[Extracted data — start]

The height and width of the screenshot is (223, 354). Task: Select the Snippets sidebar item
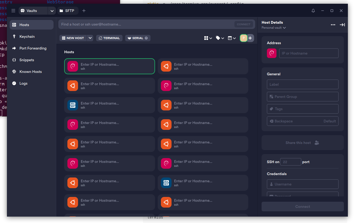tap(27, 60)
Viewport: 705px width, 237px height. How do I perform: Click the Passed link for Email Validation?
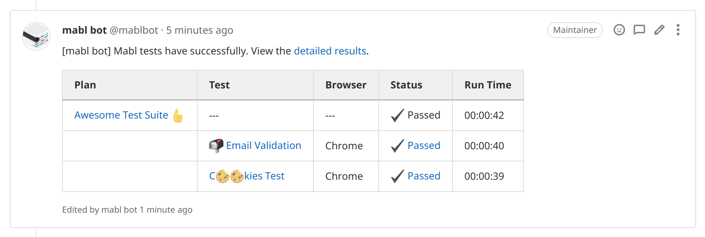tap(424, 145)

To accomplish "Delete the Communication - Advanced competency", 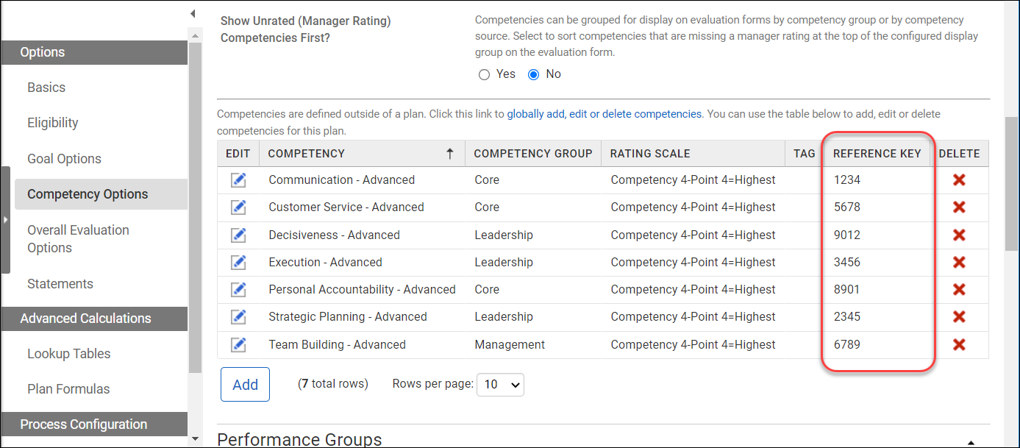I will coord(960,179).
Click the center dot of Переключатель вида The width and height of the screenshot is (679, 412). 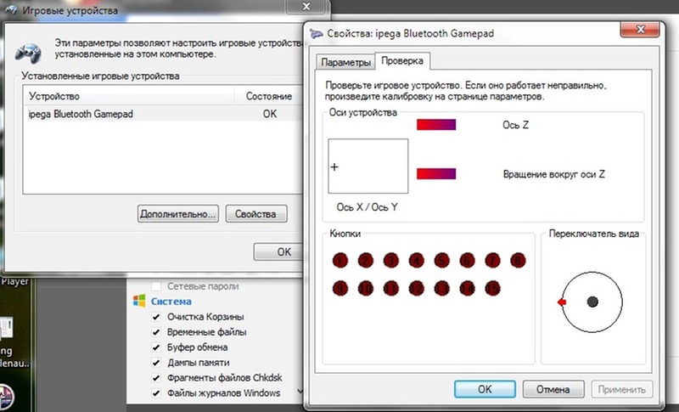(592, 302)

[Extracted data — finish]
[Extracted data — start]

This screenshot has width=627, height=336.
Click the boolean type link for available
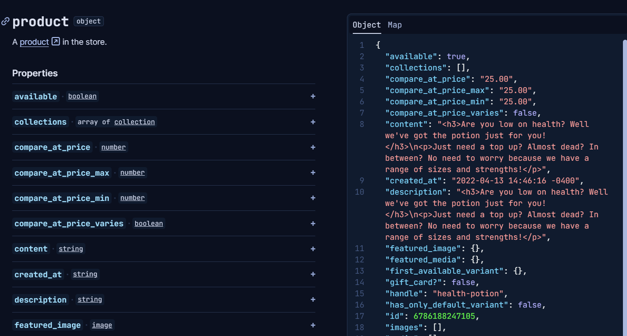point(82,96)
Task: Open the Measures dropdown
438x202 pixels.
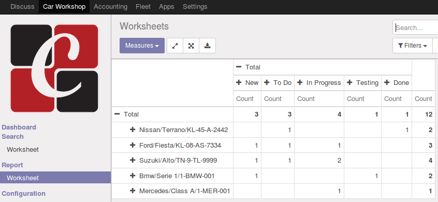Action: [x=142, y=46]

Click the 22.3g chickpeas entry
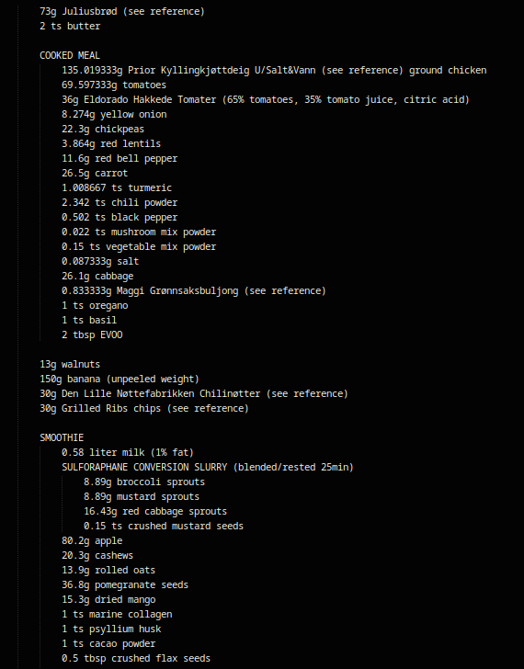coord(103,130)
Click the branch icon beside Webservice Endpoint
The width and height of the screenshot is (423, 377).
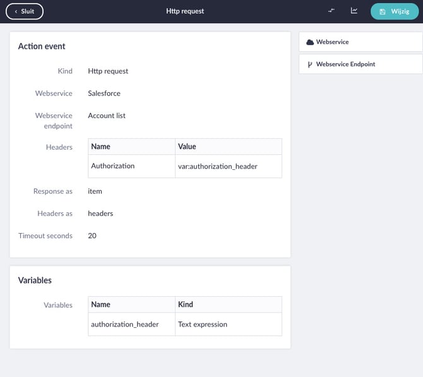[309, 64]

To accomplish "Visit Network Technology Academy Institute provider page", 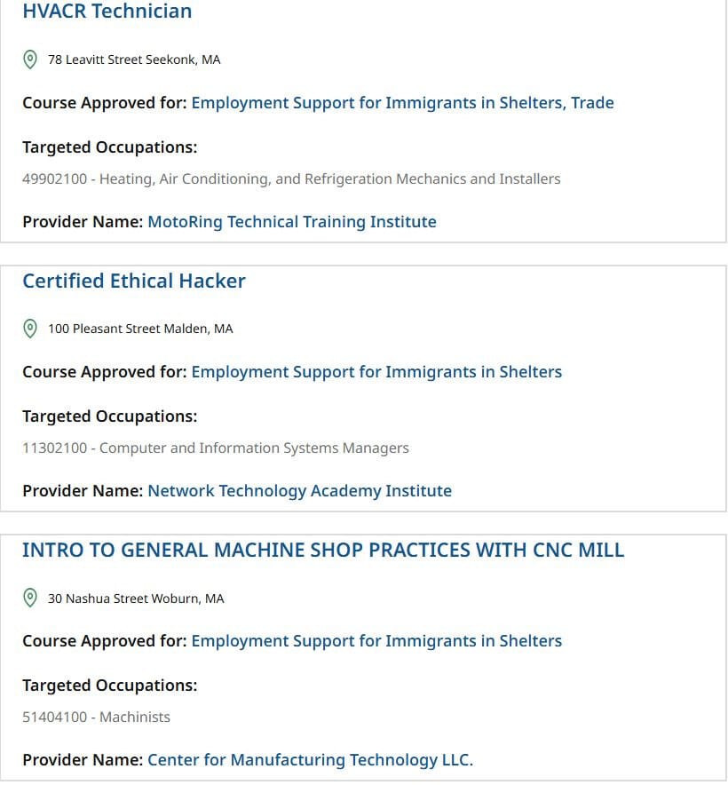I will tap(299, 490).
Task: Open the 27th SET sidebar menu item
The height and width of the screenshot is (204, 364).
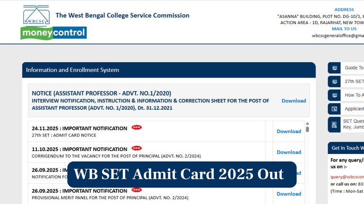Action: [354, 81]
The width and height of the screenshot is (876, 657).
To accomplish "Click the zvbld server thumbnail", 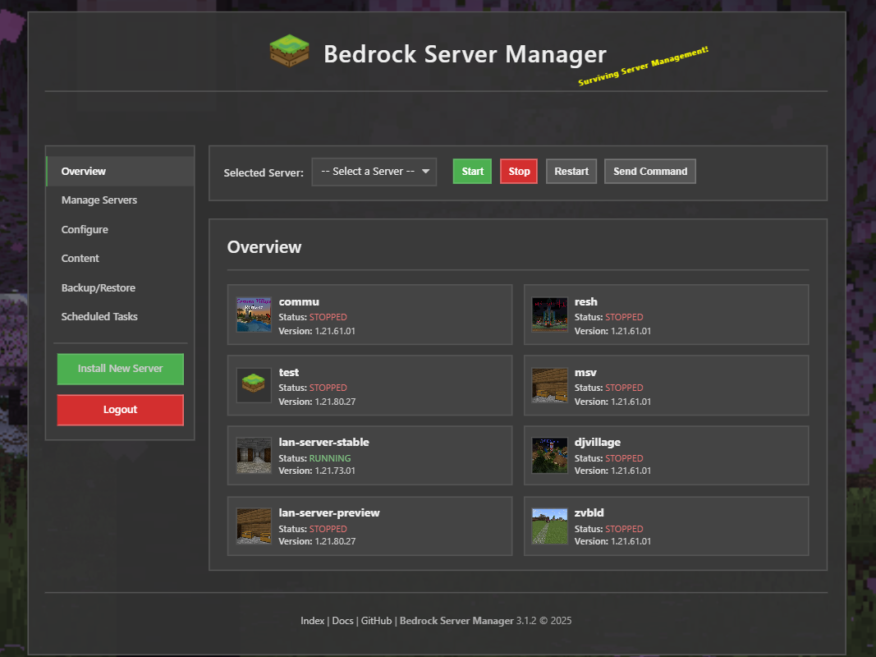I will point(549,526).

[Extracted data — finish]
[Extracted data — start]

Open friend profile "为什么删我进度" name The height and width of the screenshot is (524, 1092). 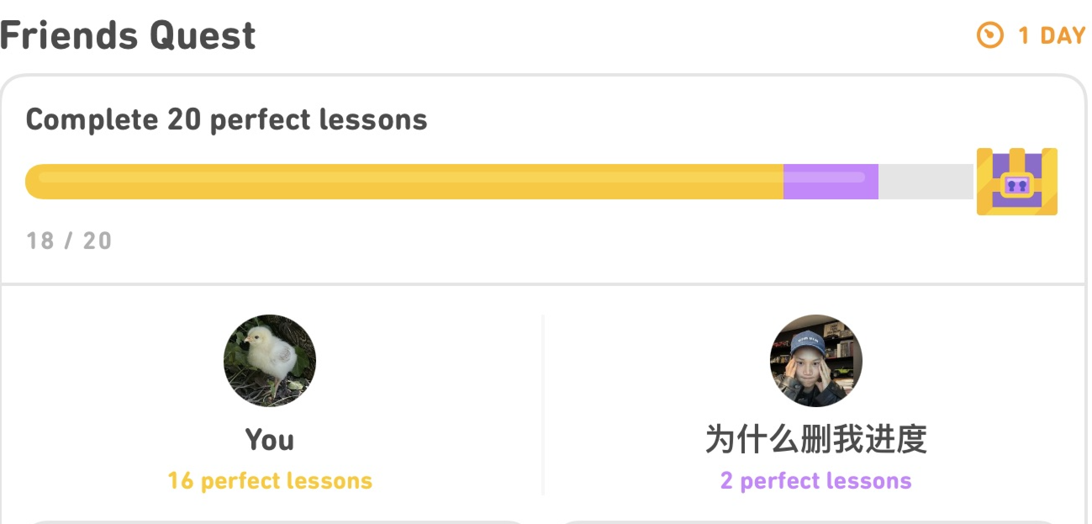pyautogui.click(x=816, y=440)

[Extracted data — finish]

Please print the lines above word for word, starting at the one with "This screenshot has width=627, height=336." and ending at the one with "Click the branch", both included, and without any picture.

This screenshot has width=627, height=336.
Click the boolean type link for available
point(82,96)
Task: Open the Measures dropdown
438x202 pixels.
Action: [x=142, y=46]

Click the 22.3g chickpeas entry
coord(103,130)
Click the branch icon beside Webservice Endpoint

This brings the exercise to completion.